The six GOP-authored bills Evers vetoed would have imposed a litany of restrictions on voters and elections administration. Among them were measures restricting who can return an absentee ballot on behalf of a voter, limiting the use of indefinitely confined status when applying for absentee ballots, and prohibiting clerks from correcting minor errors on absentee ballot application materials.
Associated Press: Wisconsin governor vetoes GOP bills to restrict absentees
Wisconsin Gov. Tony Evers vetoed a series of bills Tuesday passed by the state’s Republican-controlled Legislature that would have imposed new restrictions on absentee ballots in the key battleground state.
The Democrat also said two Wisconsin counties should not comply with subpoenas to turn over ballots and voting equipment as part of an investigation being led by the Republican head of the Assembly elections committee.
“Hell no,” Evers said when asked if the local election clerks should comply. “You’ve seen what’s going on in Arizona. It’s a clown show.”
The Wisconsin bills, and ongoing investigations, are part of a nationwide push by conservatives to reshape elections and voting after President Donald Trump narrowly lost a second term to Democrat Joe Biden. Evers’ veto came as Republicans in Texas moved closer to mustering a quorum to pass voting changes stymied by Democrats fleeing the state.
Wisconsin Republicans don’t have enough votes to override Evers’ veto. No Democrats supported the legislation that passed in June.
Biden beat Trump by just under 21,000 votes in Wisconsin. Numerous state and federal lawsuits brought by Trump and his allies after the defeat were rejected.
Still, Wisconsin Republicans have approved a review of the 2020 election by the nonpartisan Legislative Audit Bureau and Assembly Speaker Robin Vos has authorized a separate investigation led by a former state Supreme Court justice. State Rep. Janel Brandtjen, who leads the Assembly’s elections committee, is also pursuing her own “cyber-forensic” review of the results, with subpoenas to election clerks in two counties that demand they turn over ballots and voting equipment.
Evers said he expected the subpoenas to be fought in court.
“It’s a ridiculous effort to subject our democracy to a new low,” Evers said of attempts by Republicans in Arizona, Wisconsin and other states to conduct forensic audits of Trump’s defeat in the November 2020 election. “We held a fair, free, secure election and Joe Biden is our president. … People need to understand this election is over.”
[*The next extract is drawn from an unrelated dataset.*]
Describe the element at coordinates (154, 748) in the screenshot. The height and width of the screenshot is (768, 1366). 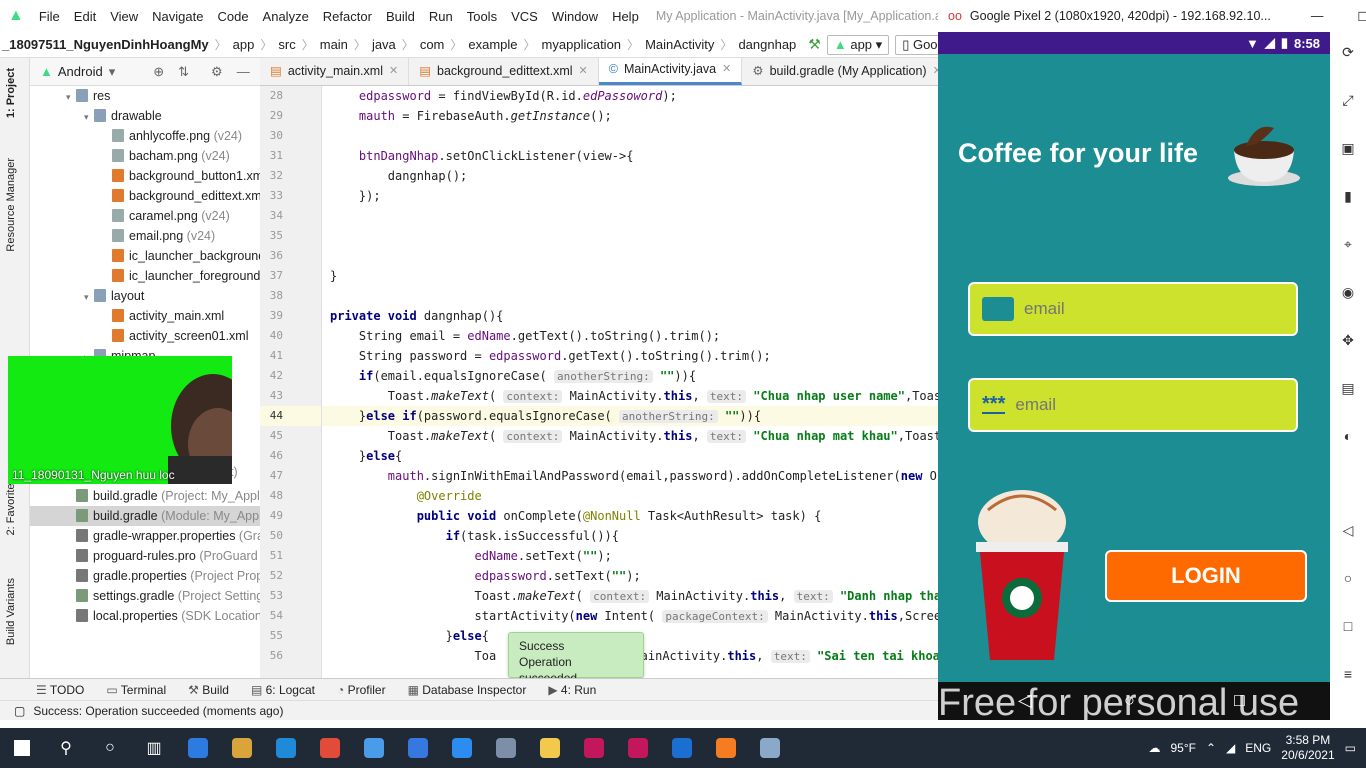
I see `task-view-icon: ▥` at that location.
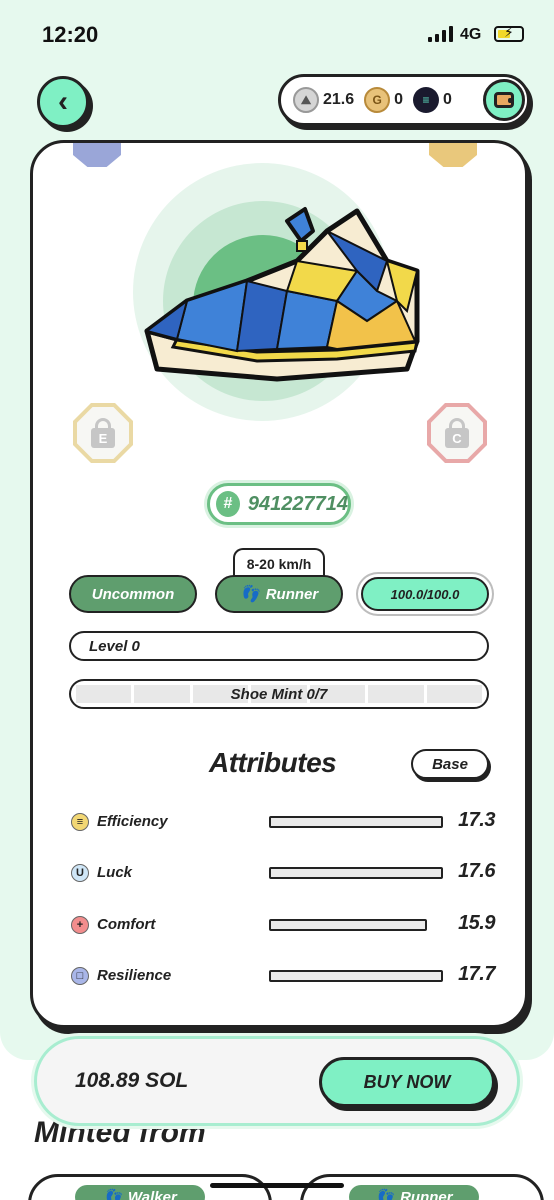 This screenshot has width=554, height=1200. What do you see at coordinates (80, 822) in the screenshot?
I see `efficiency-icon: ≡` at bounding box center [80, 822].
Evers decried the bills he vetoed as “anti-democratic,” saying they make it more difficult for people to vote — particularly the elderly and those with disabilities. He vetoed the bills in the Capitol rotunda, surrounded by Democrats and advocates for the disabled.
One of the bills Evers vetoed would have required most elderly and disabled people who are indefinitely confined — unable to get to the polls on their own — to show photo ID to vote absentee. Such voters would have to apply for a ballot every year, rather than having one sent automatically. And all absentee voters would have had to fill out more paperwork and show their ID every time they vote absentee, rather than just the first time.
Another bill would have blocked the longstanding practice of allowing local election officials to fill in missing information on the envelopes that voters use to return absentee ballots.